My granddaughter who just turned two years old reminds me of this everyday. In this photo she has achieved mastery of walking around with my indoor slippers. Motor skills increase in parallel with accomplished use of vocabulary, and the rules of syntax.
I wonder is this what we mean by “the soul”? Those special, innumerable layers of knowledge that constitutes each of us as individuals?
One more photo illustrating the joint project of knowledge acquisition and transmission. Indeed much of what I know has come through dialog with others, whether at firsthand face to face encounter, or through reading the words written in a book, or heard/experienced in a Youtube video, etc. Knowledge for the most part is a hand-off.
Our granddaughter is introduced to the pleasure and the challenge of baking Christmas cookies by her grandmother. How much do we owe to others who mindfully, skillfully handed us the baton of knowledge? I am the product of the good will, of the kindness of those who lived before me, and of my contemporaries who coached me to grasp all I have come to know.
Another photo, illustrates the wildness, the irrational that is always woven into the fabric of what is “believed” to be a rational cause and effect world. Several days ago, when invited to play a musical instrument I sat with my granddaughter on the floor. I played the stringed instrument, she played the blue electric guitar. After the fun, with an impish grin on her face, she tossed both instruments over the dutch door, down the carpeted stairs. Why? I doubt that she had any reason, just a desire to see what would happen.

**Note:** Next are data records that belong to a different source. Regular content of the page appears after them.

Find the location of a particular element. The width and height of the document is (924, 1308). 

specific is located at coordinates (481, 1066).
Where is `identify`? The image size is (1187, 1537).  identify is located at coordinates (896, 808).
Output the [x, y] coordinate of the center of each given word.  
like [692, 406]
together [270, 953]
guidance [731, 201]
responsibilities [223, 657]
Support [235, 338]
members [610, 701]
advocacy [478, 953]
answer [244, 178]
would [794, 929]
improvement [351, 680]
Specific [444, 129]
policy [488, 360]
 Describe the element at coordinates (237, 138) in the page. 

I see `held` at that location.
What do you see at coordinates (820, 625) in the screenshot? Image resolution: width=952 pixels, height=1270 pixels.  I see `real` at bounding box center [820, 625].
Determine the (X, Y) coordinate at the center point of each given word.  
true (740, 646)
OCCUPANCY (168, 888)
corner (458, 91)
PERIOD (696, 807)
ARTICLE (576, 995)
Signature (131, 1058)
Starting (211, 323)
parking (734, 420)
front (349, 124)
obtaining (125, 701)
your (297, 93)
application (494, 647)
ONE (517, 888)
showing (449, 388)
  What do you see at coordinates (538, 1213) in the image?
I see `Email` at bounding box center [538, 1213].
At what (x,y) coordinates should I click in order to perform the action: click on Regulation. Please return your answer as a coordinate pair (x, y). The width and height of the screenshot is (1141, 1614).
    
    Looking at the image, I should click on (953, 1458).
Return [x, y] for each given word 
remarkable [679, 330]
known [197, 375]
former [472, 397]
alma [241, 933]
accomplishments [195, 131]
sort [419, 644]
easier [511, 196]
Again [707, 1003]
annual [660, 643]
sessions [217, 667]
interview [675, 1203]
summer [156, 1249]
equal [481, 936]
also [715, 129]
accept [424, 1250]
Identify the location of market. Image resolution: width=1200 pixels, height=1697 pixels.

This photo concludes the series, the traditional iconic image of Christmas, mother, child, and father. The silhouette conveys the mythic foundation of Christmas. Life, even a secure and happy life is felt possible, — in the simplicity, in the protection, in the empathic support of surrounding friends/family. Also I shouldn’t forget the openness and innocence that learning demands. Is that enough? I think it is.